TIR change from baseline = TIR at 24 week—TIR at randomization. HbA1C, hemoglobin A1c; rtCGM, real-time continuous glucose monitoring; SD, standard deviation; SMBG, self-monitored blood glucose; TIR, time in range.
Discussion
In other rtCGM intervention trials, adoption of rtCGM was accompanied by sustained reductions in the frequency of SMBG testing. 17,27 –29 The reduction of SMBG frequency occurred simultaneously with improvements in glycemic control, suggesting that nonadjunctive use of rtCGM did not diminish the effectiveness of rtCGM. The REPLACE-BG trial 19 concretely tested this correlation and demonstrated that nonadjunctive rtCGM use did not significantly impact TIR for adults with well-controlled T1D. In light of the accuracy of some currently marketed systems, the FDA has approved two rtCGM systems for nonadjunctive use. 5,18 Although determining an insulin dose based on rtCGM data is not without risk, 30 –33 similar risks are presented by basing insulin dosing decisions on SMBG data. 34 –36 Moreover, the quantity of data provided by rtCGM systems surpasses the point-estimate data provided by SMBG testing; rtCGM data allow diabetes treatment decisions to be made in the context of current and historic glucose trends. The data shown in this study suggest that the degree of SMBG reduction after rtCGM adoption does not significantly impact reductions in HbA1c or TIR. The trend toward reduced glycemic variability with greater reductions in SMBG testing frequency is of uncertain clinical significance, indicating that either participants tested more when they felt symptoms of hypo- or hyperglycemia (i.e., during increased glycemic variability) or that participants who made treatment decisions in the context of current and historic rtCGM data experienced less glycemic variability.

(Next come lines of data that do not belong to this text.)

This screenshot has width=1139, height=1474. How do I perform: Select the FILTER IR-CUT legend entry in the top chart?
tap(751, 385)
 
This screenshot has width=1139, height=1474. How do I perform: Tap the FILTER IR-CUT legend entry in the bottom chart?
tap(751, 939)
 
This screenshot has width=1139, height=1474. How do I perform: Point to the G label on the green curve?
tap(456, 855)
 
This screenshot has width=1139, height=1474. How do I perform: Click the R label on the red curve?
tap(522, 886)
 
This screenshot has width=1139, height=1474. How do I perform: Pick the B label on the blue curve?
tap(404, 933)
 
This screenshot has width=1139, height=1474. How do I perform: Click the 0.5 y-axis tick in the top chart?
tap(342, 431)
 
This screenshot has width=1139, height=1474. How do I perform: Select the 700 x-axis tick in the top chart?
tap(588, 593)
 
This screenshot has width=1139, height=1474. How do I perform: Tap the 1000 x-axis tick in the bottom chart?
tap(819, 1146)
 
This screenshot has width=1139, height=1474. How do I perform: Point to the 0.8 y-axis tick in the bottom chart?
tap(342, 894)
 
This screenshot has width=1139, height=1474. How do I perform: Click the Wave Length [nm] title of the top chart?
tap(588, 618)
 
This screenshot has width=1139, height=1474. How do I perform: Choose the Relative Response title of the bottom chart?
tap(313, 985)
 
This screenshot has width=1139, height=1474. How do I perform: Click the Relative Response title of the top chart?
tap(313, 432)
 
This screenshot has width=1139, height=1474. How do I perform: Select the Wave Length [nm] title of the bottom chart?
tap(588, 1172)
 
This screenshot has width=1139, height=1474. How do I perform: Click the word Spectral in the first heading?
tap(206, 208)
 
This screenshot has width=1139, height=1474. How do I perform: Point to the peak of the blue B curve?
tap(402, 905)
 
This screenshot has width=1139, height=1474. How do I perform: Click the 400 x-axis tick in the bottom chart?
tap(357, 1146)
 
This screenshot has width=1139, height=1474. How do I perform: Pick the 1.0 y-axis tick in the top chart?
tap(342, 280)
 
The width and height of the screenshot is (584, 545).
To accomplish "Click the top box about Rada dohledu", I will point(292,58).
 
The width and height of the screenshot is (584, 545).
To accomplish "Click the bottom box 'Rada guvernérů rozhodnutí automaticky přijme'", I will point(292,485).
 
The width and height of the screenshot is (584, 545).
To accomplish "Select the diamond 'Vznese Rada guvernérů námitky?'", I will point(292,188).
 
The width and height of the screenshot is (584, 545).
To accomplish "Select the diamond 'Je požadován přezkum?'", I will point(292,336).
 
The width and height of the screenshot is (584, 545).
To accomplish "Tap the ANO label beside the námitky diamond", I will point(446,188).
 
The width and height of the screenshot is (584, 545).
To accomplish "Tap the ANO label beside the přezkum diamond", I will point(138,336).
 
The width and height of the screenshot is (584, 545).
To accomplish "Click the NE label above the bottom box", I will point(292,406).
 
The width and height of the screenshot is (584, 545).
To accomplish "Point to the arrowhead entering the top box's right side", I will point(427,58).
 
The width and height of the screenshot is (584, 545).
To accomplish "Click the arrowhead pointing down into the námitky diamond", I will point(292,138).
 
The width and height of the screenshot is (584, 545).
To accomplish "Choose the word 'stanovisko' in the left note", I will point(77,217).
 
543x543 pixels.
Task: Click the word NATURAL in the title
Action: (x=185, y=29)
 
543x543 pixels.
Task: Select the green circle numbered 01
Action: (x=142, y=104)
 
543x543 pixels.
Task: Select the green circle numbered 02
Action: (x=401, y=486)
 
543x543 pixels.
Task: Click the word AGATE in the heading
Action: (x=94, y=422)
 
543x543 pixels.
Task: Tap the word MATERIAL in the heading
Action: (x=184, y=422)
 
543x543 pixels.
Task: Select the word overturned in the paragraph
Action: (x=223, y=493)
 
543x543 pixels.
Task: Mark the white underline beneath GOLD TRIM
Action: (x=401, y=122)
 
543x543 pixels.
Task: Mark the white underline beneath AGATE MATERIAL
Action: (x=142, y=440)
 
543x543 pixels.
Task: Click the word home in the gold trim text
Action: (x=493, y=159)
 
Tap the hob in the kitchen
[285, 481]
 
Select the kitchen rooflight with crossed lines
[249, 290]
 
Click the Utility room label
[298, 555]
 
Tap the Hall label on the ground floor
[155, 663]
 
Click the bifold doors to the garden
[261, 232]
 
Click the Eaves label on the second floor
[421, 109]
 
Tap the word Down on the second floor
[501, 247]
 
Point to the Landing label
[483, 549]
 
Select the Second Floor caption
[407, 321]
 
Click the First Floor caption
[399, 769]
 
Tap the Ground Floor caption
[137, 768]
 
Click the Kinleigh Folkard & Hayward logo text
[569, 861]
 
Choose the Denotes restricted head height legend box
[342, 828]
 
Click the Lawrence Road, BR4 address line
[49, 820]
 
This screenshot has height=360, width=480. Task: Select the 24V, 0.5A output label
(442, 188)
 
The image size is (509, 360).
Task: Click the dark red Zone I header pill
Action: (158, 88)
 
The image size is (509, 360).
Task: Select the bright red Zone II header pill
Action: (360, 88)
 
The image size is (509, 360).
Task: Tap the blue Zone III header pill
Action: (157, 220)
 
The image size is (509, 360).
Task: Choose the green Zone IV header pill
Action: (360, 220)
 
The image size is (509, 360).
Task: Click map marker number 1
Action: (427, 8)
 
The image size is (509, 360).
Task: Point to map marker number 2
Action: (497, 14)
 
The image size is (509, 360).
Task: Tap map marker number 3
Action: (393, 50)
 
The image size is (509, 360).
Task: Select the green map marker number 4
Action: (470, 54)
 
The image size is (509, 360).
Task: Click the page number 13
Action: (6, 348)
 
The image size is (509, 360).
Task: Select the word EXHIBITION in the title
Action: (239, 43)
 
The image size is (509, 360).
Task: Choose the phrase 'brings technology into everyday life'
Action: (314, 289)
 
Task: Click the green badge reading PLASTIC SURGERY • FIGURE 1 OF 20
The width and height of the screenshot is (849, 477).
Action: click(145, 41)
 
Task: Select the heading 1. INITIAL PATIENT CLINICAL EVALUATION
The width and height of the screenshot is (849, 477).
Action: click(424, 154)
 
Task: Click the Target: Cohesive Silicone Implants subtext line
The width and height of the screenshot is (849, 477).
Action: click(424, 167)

One limitation of the current analysis is that participants receiving rtCGM therapy were not randomized into subgroups based on degrees of SMBG reduction. Thus, the results may not be broadly applicable to all patients receiving rtCGM. Our findings support and extend the results of the REPLACE-BG trial 19 and current nonadjunctive labeling of select rtCGM systems—the use of rtCGM data to make treatment decisions does not diminish the glycemic benefit derived from using rtCGM. Further reductions in daily SMBG testing are likely for patients who use rtCGM systems that do not require blood glucose calibrations.
Footnotes
Author Disclosure Statement
Drs. Puhr, Calhoun, Welsh, and Walker, employees of Dexcom, participated in data analysis and critical review of the report. The Multiple Daily Injections and Continuous Glucose Monitoring in Diabetes (DIAMOND) study (NCT02282397) was funded by Dexcom.